Social media have become ‘the’ source for inspiration for anyone interested in planning a home improvement. From creating ideabooks and connecting with design professionals and suppliers on Houzz, to curating moodboards on Pinterest, and even collecting ideas on Instagram, there is a wealth of resources available today that didn’t exist 10 years ago.
Your needs and tastes may change over time
Very often, when planning a home improvement, compromises will need to be made. Budget restrictions, for example, mean it’s not possible to achieve everything on your wishlist. This can be a blessing in disguise because, over time, you might find your needs or even tastes will change.
Trends will date
The other thing to be careful with on social media is trends. Interiors trends move almost as quickly pay as fashion trends nowadays. What’s ‘in’ now may be outdated next season. The photos posted on social media sites will tend to be very trend-led – so you could find yourself being taken in a particular direction you won’t necessarily like in a few years time.
When planning a home improvement the best way to work with trends is to introduce them in a way that can easily be changed. Things like paint and accessories can easily be updated, so I’d advise experimenting with these before committing to more expensive or permanent fixtures.
I remember my first home in London had brass taps, door handles and light switches, even the kitchen sink was brass and the first thing I did was take them all out. Now brass is back but chrome is timeless.
Rushing your decisions can lead to costly mistakes
Rushing to have everything perfect can also mean you make hasty purchases you may regret, often spending too much money and then being stuck with something you feel you can’t get rid of because of how much it originally cost. Sometimes, when planning a home improvement, it isn’t possible to find the perfect mirror for your hall or the right lamp for your sitting room, but it’s far better to wait until you stumble upon it than simply buying something to fill the gap.
Try to do everything at once and you may end up with a showhouse rather than a home
The other problem with rushing into buying everything is the danger your house ends up feeling staged and more like a showhouse than a home. A home is for living in and should evolve over time. Try to enjoy the process of finishing each room, accumulate things you love that represent something special to you.

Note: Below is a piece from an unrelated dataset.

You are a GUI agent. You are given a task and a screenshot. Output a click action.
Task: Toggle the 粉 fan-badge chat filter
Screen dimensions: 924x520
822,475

Empty spaces don’t need to be filled straight away
Don’t worry about having empty shelves… we as humans accumulate stuff so over time I promise you will fill the space! When it comes to filling space, less is more. Be fussy about the things you surround yourself with. Do they spark memories or tell a story? Or were they simply a panic buy because you had friends coming over for dinner that evening? Take things at your own pace and don’t put yourself under undue pressure.